Extrait du Nota Bene (1818 Règle)
« On travaille à miner les fondements de la religion dans le coeur et dans l’esprit des hommes par des manœuvres infernales. » Que voici une constatation lucide et profondément douloureuse pour notre Fondateur !
Il me semble avoir l’entendre parler des changements qui affectent notre monde contemporain. Affectent ? Oui, en ce sens que l’Église fait face à d’énormes défis dont le premier serait une confiance à recouvrer… Les abus, sexuels et autres, vous connaissez ? Abus dont les clercs ne sont pas les seuls responsables d’ailleurs… La course au gain, à la notoriété, au pouvoir, pour ne citer que ceux-là, les media ne se font pas faute d’en parler à temps et parfois bien à contretemps… Et cette pensée sous-jacente pour les chrétiens de faire partie d’une espèce de dinosaures, en voie d’extinction ? « Manœuvres infernales », dirait à juste titre saint Eugène. Parce qu’elles rapetissent l’être humain au point de lui faire perdre le sens de la vie, le sens du vrai bonheur…
« Travailler sérieusement à devenir des saints; marcher courageusement sur les traces de tant apôtres qui nous ont laissé de si beaux exemples… »
Notion de la sainteté à regarder de près. Après avoir traversé une période de ma vie où le « soyez parfaits comme votre Père céleste… » a failli me faire baisser les bras, j’ai eu la chance d’avoir sur mon chemin des apôtres qui m’ont parlé d’ une sainteté harmonieuse, accessible avec mes richesses mais aussi et surtout avec mes limites. Aujourd’hui, j’ai le goût d’écrire : « Bienheureuses limites qui m’ont ouverte à un Dieu de miséricorde! »

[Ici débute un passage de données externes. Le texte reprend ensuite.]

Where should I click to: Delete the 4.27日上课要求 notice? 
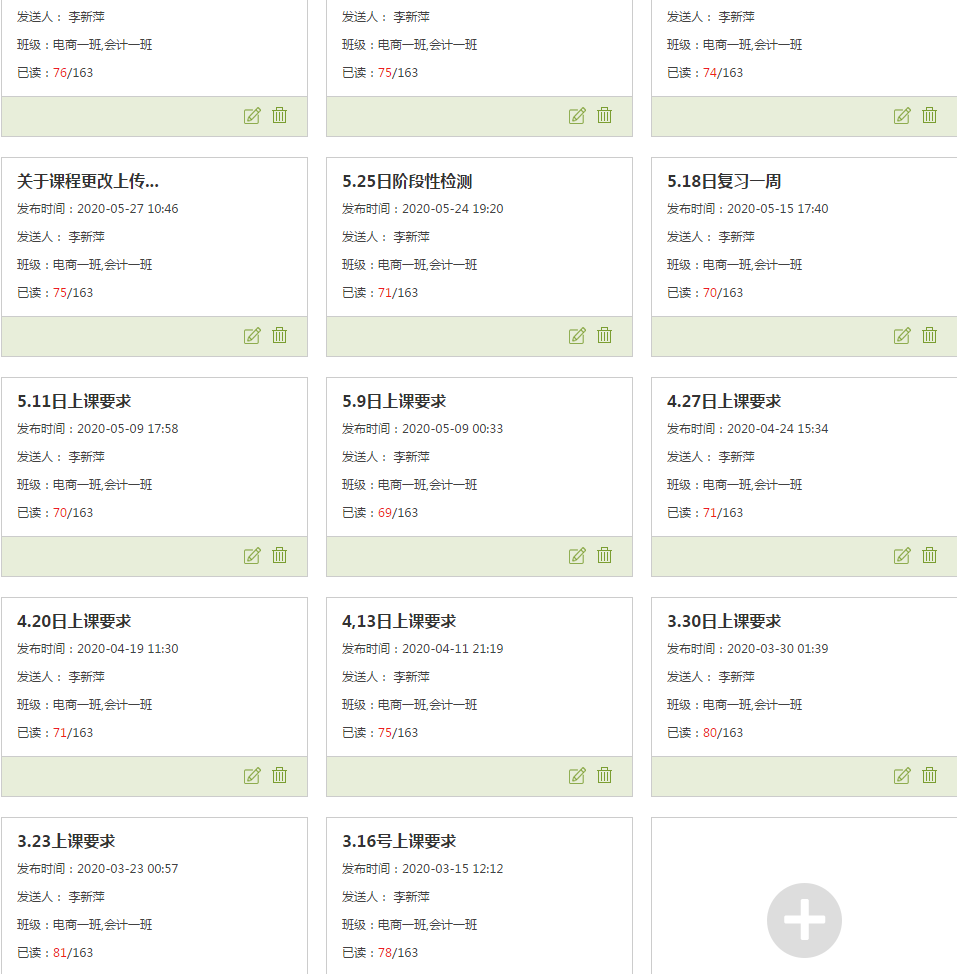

Facile cette sainteté-là ? Pas tout à fait si l’on tient compte qu’elle exige une lucidité sur nous-mêmes qu’on voudrait bien souvent laisser dans l’ombre. Pas tout à fait, si elle nous interpelle face à des pardons, à donner ou, pire encore pour notre orgueil, des pardons à recevoir. Pas tout à fait, si elle nous demande, comme à Marie, de rester debout au milieu de nos croix et de continuer, si dur que soit le chemin.
Et cependant… Bienfaisante sainteté qui donne sens à nos vies et nous envoie partager à d’autres cette Bonne Nouvelle toujours actuelle de Jésus Christ. Bienfaisante sainteté qui fait que, lorsque nous pensons donner, nous recevons au centuple. Bienfaisante sainteté qui, au souffle de l’Esprit Saint vient : « nous renouveler sans cesse dans l’esprit de notre vocation. »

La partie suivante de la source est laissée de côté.